[Items listed in a dataset]
+--

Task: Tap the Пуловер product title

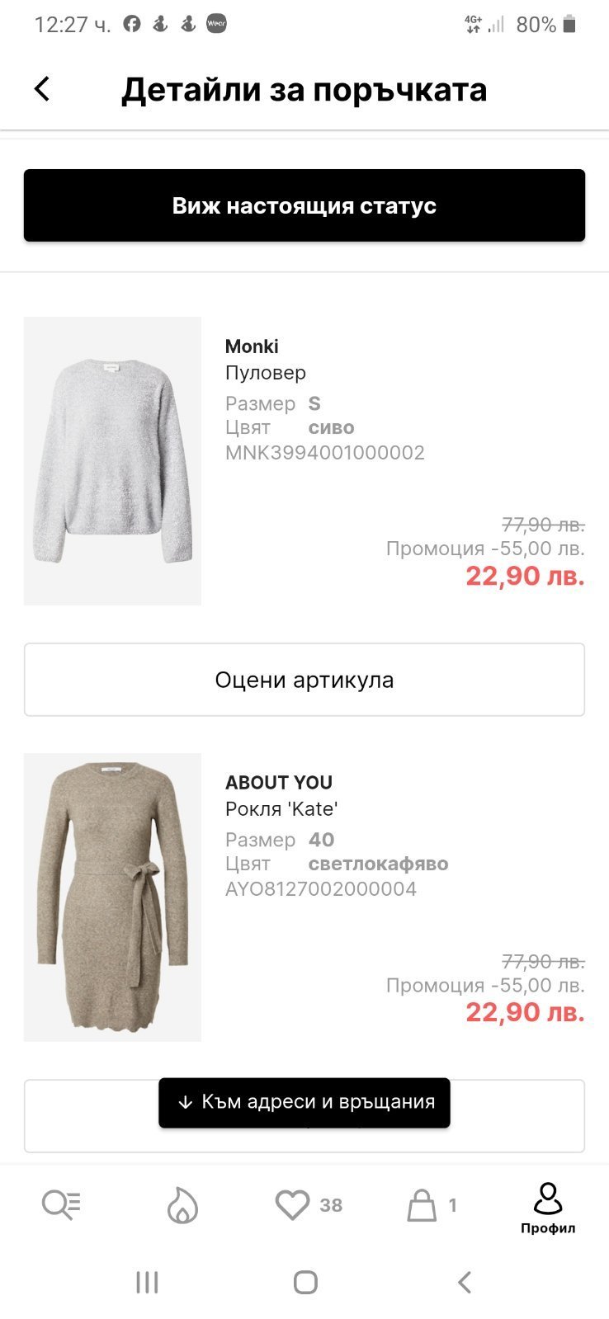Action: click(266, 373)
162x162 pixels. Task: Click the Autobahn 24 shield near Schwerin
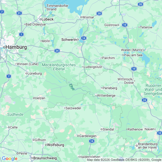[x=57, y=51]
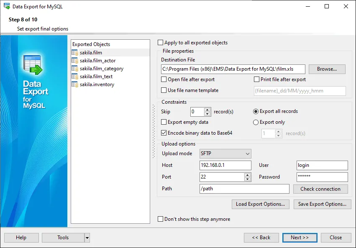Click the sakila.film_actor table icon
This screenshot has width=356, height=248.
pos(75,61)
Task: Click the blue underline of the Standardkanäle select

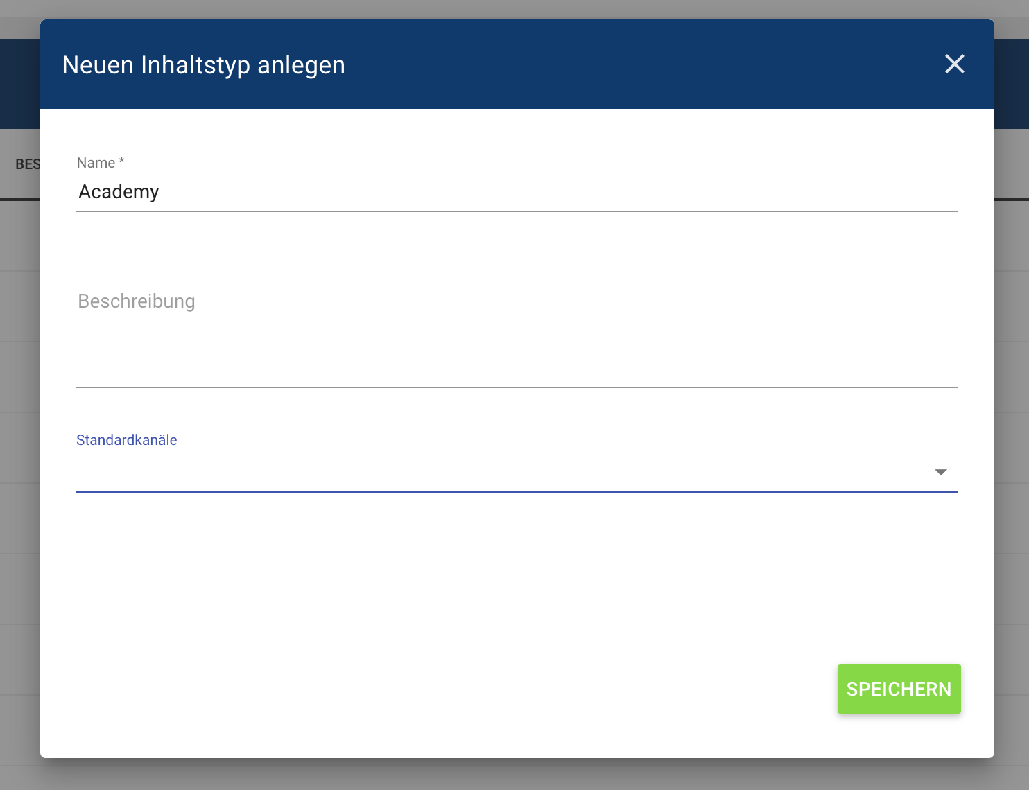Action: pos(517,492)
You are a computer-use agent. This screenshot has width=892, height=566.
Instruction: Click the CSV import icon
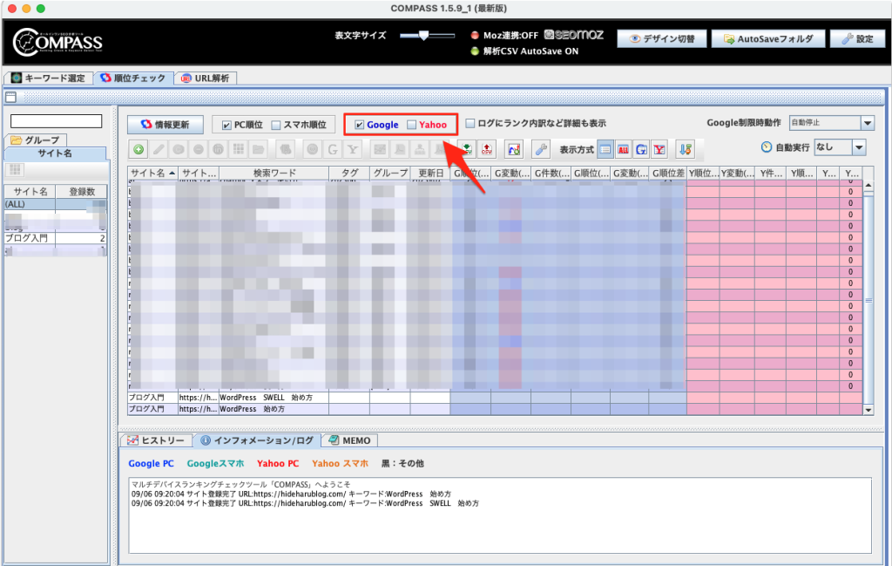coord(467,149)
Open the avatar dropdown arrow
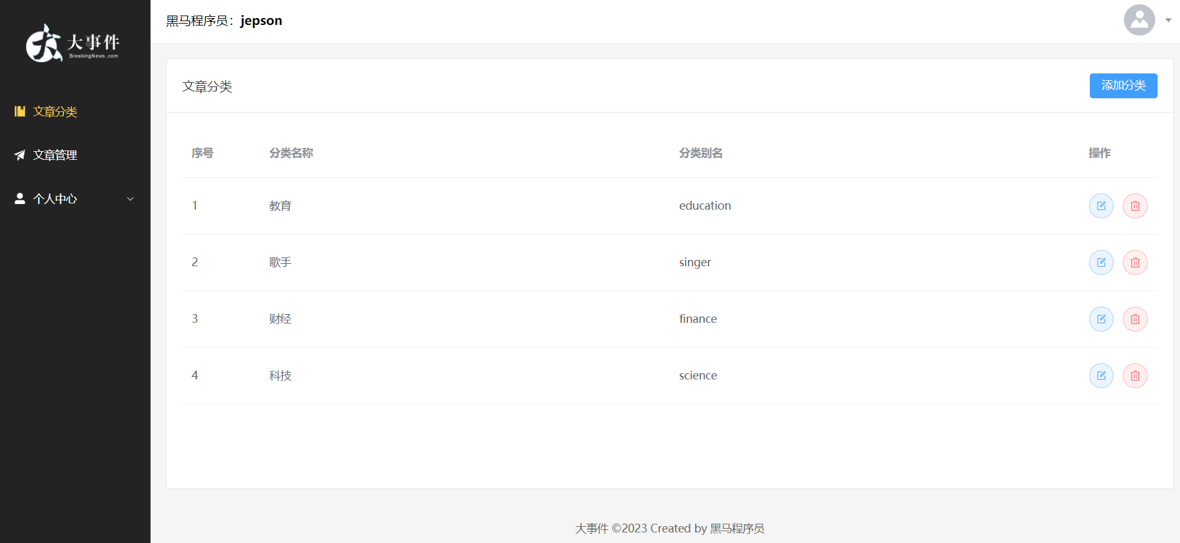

+--

### [What to do]
Please reproduce the lines above from the one containing "You are a computer-use" through the final line, exactly and inclusively, leaving out each picture.

### [Result of this task]
You are a computer-use agent. This screenshot has width=892, height=566.
Instruction: Click the CSV import icon
coord(467,149)
Open the avatar dropdown arrow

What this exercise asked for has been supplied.